#### PASSAGE TO READ
Safety interlock switches are guard-mounted devices that prevent machine start-up or hazardous motion while a movable guard is open, and — in guard-locking variants — keep the guard itself locked until the machine has run to a safe state. They sit under ISO 14119 (interlocking devices associated with guards) and are typically designed into safety chains that meet ISO 13849-1 up to PLe or IEC 62061 up to SIL 3 [S4][S7].
On the bench, the device is deceptively simple: an actuator key, a cam or coded target, and a block of positively-driven contacts. The honest engineering work lives in the integration — risk assessment, mounting geometry, and the wiring that converts a mechanical event into a stop signal. Misuse is the failure mode, not the switch itself.
Where the switch adds value — concrete benefits
Guard-locking interlock switches are specified when the hazard has a run-down time: the door must stay shut until the spindle, blade, or robot arm has stopped, even if an operator pulls the handle. Tongue-operated designs such as the Schmersal AZ16 series or the IDEC HS series use a positive-mode cam that mechanically forces the NC contacts open — a failure mode the standard recognises as "positively driven" rather than spring-dependent [S9][S5].

#### PARTS OF THE EXERCISE
• A. In the text on safety interlock switches, replace "actuator key" with "actuator tongue" in the part that opens with "On the bench, the" and closes with "the switch itself.".
• B. Condense the paragraph of the safety interlock switch text that begins "Guard-locking interlock switches are specified" into a short bulleted list that keeps its main facts.

#### RECORD EXTRACTS
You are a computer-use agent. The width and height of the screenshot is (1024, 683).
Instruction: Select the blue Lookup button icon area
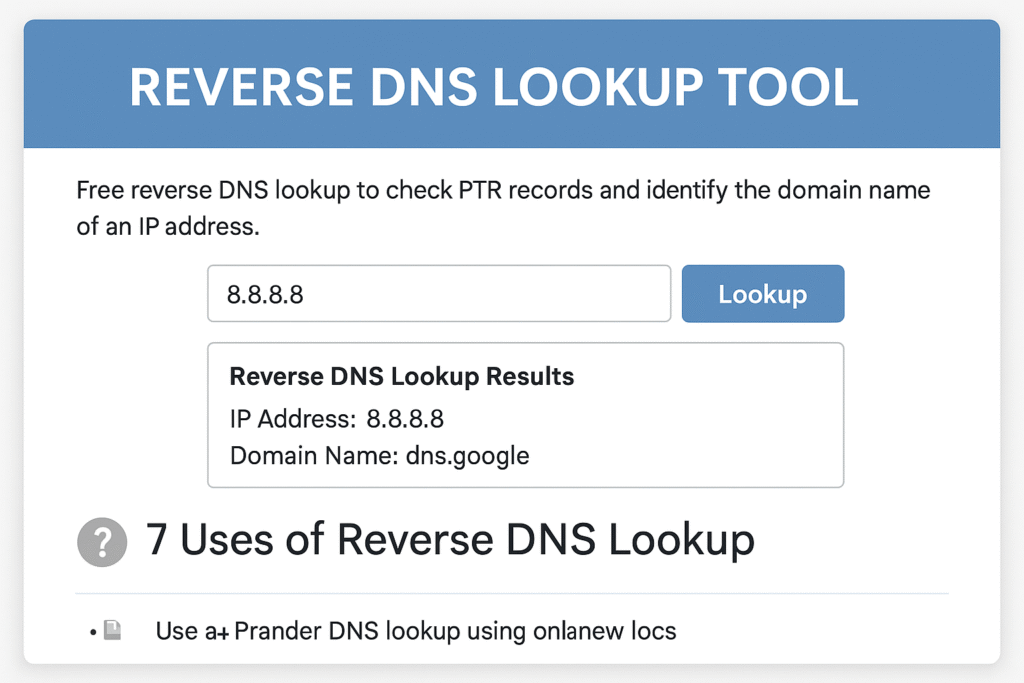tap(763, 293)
==
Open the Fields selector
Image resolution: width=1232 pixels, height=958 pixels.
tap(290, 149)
* * *
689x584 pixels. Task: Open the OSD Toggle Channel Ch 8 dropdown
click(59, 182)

#### WRITTEN ANSWERS
• A.
On the bench, the device is deceptively simple: an actuator tongue, a cam or coded target, and a block of positively-driven contacts. The honest engineering work lives in the integration — risk assessment, mounting geometry, and the wiring that converts a mechanical event into a stop signal. Misuse is the failure mode, not the switch itself.

• B.
- Guard-locking interlock switches are specified when the hazard has a run-down time.
- The door must stay shut until the spindle, blade, or robot arm has stopped, even if an operator pulls the handle.
- Tongue-operated designs, such as the Schmersal AZ16 series and the IDEC HS series, use a positive-mode cam that mechanically forces the NC contacts open.
- The standard recognizes this as "positively driven" rather than spring-dependent.